The PBAC agreed the claim of superiority of the combination of trandolapril and verapamil SR over either individual component as monotherapy in lowering blood pressure was weakly supported by the data. One of five trials (MPF/H9507) compared the reduction in diastolic blood pressure (BP) of Ziaxel® 180/2 mg with verapamil 180 mg monotherapy and reported a statistically significant further reduction of -3.6 mmHg. Three of five trials (MPF/H9507, MPF/H9510 and VT067) compared the reduction in diastolic BP of Ziaxel® 180/2 mg with trandolapril 2 mg monotherapy. These results show the addition of verapamil SR 180 mg to trandolapril in terms of diastolic BP reduction is less convincing, varying from -1.8 mmHg to -3.7 mmHg, which when pooled (random effects) is -2.80 mmHg (95% CI: -3.99 mmHg to -1.60 mmHg). An excluded fourth randomised trial also comparing the 180/2 combination with trandolapril 2 mg monotherapy reported a non-statistically significant difference of -1.3 mmHg, but this small trial is unlikely to have a substantial impact when included in the meta-analysis. According to the Committee for Proprietary Medicinal Products (CPMP) guidelines, a 2 mmHg margin is considered the minimum clinically acceptable difference in diastolic BP (DBP). The PBAC also noted that only data corresponding to the lower dose combination was provided. The PBAC was thus not entirely convinced that this combination meets its criteria for listing combination products in terms of demonstrating superiority of the combination over both of its individual components.
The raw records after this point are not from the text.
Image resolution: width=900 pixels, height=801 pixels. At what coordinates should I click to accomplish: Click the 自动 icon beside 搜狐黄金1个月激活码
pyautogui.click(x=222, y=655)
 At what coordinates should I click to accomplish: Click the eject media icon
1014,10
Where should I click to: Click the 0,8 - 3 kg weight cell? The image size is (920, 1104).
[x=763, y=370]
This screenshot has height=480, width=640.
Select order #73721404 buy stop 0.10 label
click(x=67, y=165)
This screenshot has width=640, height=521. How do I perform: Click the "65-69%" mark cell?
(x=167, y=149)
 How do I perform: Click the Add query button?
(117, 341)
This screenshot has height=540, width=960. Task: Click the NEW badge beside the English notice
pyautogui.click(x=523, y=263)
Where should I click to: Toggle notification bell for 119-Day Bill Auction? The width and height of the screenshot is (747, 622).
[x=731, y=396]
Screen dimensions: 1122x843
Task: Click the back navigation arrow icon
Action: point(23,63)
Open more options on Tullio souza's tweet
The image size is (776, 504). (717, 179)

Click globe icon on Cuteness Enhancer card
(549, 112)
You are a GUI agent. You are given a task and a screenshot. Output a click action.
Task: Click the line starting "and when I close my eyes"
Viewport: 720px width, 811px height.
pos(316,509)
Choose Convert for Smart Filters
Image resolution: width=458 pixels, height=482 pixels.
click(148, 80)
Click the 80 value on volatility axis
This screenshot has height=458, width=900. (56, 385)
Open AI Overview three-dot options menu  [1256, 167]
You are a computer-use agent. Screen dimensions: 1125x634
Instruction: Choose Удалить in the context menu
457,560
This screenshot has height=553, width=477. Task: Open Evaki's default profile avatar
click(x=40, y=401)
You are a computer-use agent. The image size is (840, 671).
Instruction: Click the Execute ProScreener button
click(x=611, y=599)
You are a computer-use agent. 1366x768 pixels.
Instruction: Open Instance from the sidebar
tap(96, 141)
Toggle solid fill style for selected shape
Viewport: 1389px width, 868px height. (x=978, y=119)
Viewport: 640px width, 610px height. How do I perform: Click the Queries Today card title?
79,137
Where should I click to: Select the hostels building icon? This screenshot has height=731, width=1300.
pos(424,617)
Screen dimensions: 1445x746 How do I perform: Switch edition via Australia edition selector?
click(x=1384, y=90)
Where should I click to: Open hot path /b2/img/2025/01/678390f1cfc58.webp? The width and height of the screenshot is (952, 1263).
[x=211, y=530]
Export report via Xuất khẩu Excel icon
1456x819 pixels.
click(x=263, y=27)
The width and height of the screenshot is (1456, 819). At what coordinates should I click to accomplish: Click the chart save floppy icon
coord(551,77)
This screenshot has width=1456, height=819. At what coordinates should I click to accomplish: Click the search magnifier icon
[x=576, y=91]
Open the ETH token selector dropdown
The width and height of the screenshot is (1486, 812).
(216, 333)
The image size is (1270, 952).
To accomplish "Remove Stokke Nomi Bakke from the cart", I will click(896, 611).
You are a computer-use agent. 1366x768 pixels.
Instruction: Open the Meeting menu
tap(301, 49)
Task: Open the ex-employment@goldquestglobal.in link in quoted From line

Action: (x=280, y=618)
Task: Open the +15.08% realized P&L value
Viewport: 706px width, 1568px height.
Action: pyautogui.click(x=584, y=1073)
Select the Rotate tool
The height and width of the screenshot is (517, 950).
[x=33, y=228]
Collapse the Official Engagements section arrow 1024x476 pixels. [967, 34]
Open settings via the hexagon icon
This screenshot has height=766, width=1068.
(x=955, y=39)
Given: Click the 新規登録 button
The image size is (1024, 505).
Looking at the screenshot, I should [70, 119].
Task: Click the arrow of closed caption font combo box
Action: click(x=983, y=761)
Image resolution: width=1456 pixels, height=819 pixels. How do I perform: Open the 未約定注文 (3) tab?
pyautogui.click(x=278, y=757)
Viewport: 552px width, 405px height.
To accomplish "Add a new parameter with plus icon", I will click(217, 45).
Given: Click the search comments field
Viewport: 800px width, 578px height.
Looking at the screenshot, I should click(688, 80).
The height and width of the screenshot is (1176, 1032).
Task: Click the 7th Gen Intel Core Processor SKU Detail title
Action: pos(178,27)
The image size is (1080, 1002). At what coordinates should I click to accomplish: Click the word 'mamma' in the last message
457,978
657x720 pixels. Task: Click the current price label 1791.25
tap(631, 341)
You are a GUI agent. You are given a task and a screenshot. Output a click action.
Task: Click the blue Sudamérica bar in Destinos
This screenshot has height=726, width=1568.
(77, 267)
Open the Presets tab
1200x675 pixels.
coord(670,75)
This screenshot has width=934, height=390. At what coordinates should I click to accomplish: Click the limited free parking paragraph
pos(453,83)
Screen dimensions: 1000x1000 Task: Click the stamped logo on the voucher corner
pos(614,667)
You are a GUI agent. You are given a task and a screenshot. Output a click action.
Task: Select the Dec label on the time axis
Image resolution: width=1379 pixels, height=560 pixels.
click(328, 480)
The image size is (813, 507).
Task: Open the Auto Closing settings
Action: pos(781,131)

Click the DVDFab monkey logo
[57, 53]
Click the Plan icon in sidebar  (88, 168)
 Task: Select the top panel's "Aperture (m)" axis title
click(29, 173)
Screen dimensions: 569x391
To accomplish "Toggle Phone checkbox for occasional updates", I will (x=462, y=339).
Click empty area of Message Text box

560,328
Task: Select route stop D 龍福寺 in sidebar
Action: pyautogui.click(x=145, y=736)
Further, the PBAC also noted that a review (Prospective Studies Collaboration) has suggested that systolic blood pressure (SBP) is a more useful predictor of subsequent clinical outcomes than DBP. The PBAC noted that inspection of the SBP results suggested greater numerical differences would likely be generated if these results were similarly pooled to the results for DBP and this was confirmed by the sponsor’s pre-PBAC Response.

The PBAC therefore rejected the submission because of a lack of clinical need in patients with hypertension for the combination, concerns about inappropriate substitution for ACE inhibitor with thiazide combinations and unconvincing evidence of superiority over the individual components in the requested doses.Top of page
 

13. Context for Decision

The PBAC helps decide whether and, if so, how medicines should be subsidised in Australia. It considers submissions in this context. A PBAC decision not to recommend listing or not to recommend changing a listing does not represent a final PBAC view about the merits of the medicine. A company can resubmit to the PBAC or seek independent review of the PBAC decision.
 

14. Sponsor’s Comment

The sponsor believes that there is a clear clinical need for a combination of trandolapril and verapamil. Although the submission provided data that there are currently over 23,000 Australians receiving an ACE inhibitor/ calcium channel blocker combination, the PBAC focused on the smaller number currently on the verapamil/ trandolapril combination when assessing clinical need.

In addition, arguments that at a population level there is a limited need for the product do not appear to take into account the fact that for individual patients the combination of trandolapril and verapamil may provide substantial benefit in controlling hypertension. The National Heart Foundation guidelines “Hypertension Management Guide for Doctors 2004” indicates that a combination ACE inhibitor and Calcium channel Blocker is useful and has a “particular role in the presence of diabetes and lipid abnormalities” (see Page 21). The sponsor would like to work with the PBAC to examine future listing options.